Al problema anagrafico e alla solitudine si aggiunge spesso un problema economico non sottovalutabile: circa una famiglia monocomponente su 5 (45 mila unità in termini assoluti) infatti si trova in una situazione di deprivazione materiale (mostra, cioè, almeno 3 segnali di “disagio” su un elenco di 9 indicatori quali non potere affrontare spese impreviste, avere pagamenti arretrati di mutui, affitti e/o bollette, non potersi permettere un pasto adeguato ogni 2 giorni, non potere riscaldare l’abitazione) e uno su 10 (90 mila unità nel Lazio) conferma invece una situazione di deprivazione “grave” (con almeno 4 sintomi su 9). Considerando anche il rischio di esclusione sociale, nel Lazio il numero di individui soli che versano in condizioni di difficoltà raggiungerebbe le 265 mila unità (di cui oltre 150 mila nella Capitale).

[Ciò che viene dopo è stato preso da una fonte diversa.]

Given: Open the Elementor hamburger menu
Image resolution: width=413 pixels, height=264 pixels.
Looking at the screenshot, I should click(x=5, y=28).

“Da ciò deriva la necessità di un forte e tempestivo intervento delle istituzioni regionali e comunali – conclude Civica- Non si può delegare sempre tutto al volontariato che sta svolgendo, tra l’altro, un compito arduo e meritorio, ma bisogna avviare un’azione di conoscenza delle loro condizioni e dei loro bisogni, cui far seguire una risposta mirata ed efficace. Spesso, purtroppo, la morte degli anziani collegata al coronavirus è considerata una fatalità, implicitamente associata a un evento di minor valore sociale. Ma non è così. E bisogna pertanto fare in modo che ovunque, nelle RSA e nei presidi sanitari, così come nelle abitazioni private, nelle grandi aree urbane così come nei piccoli comuni, ci si faccia carico della salute, della tutela e delle esigenze materiali e sociali dei più deboli, tanto più se soli, e quindi bisognosi di una più incisiva risposta sociale, destinando a tale obiettivo ingenti investimenti e adeguate risorse umane e materiali”.